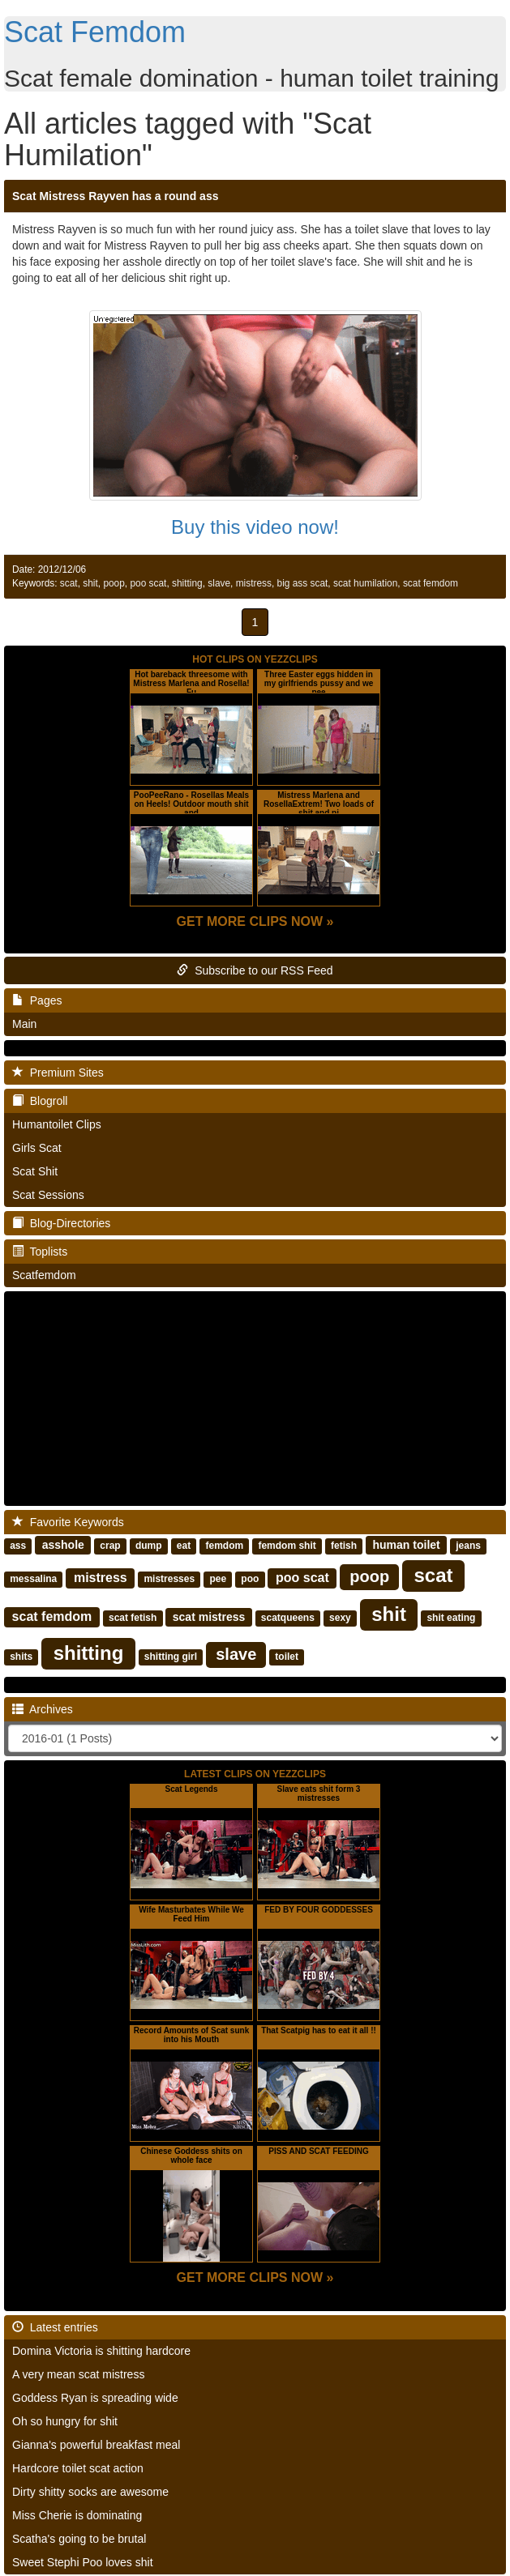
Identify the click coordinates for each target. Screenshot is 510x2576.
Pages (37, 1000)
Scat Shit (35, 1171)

========================

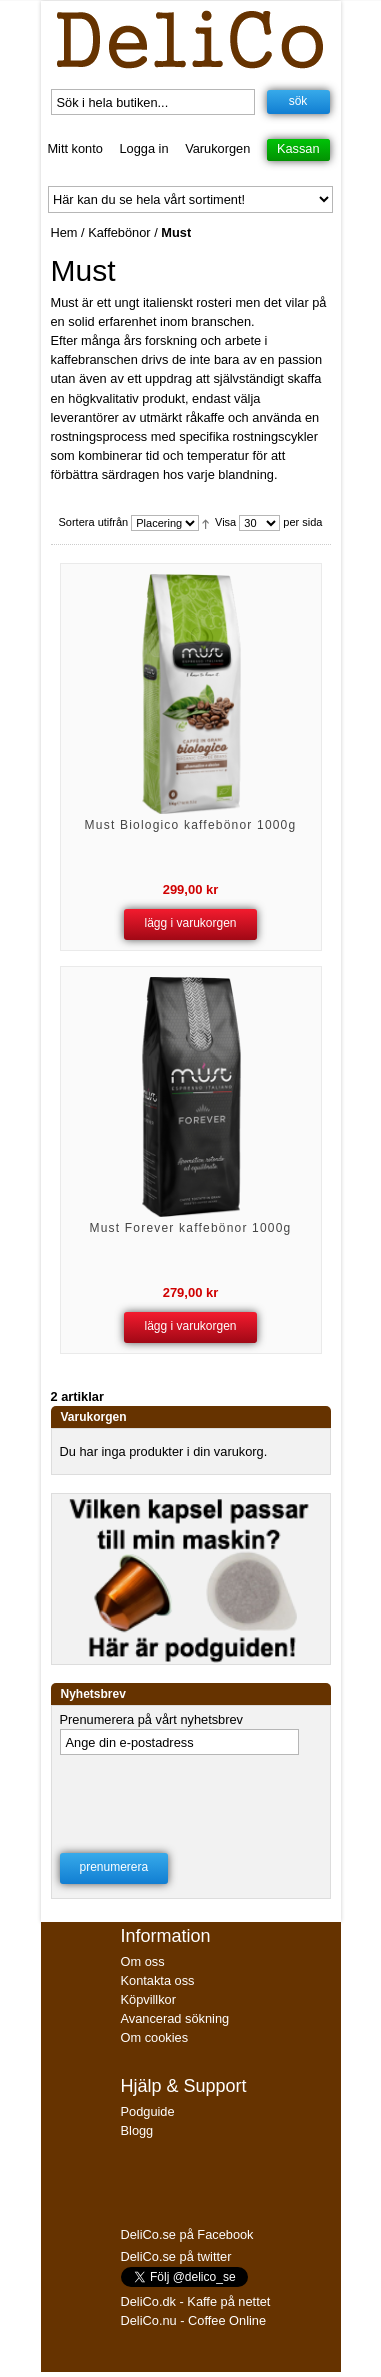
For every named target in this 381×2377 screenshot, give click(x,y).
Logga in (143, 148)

========================

[What to do]
Rename "coordinates" to "positions" in the lines starting at the one containing "Identify the click" and ending at the one containing "Pages (37, 1000)". Give back only those lines, with nothing else changed.

[Reply]
Identify the click positions for each target. Screenshot is 510x2576.
Pages (37, 1000)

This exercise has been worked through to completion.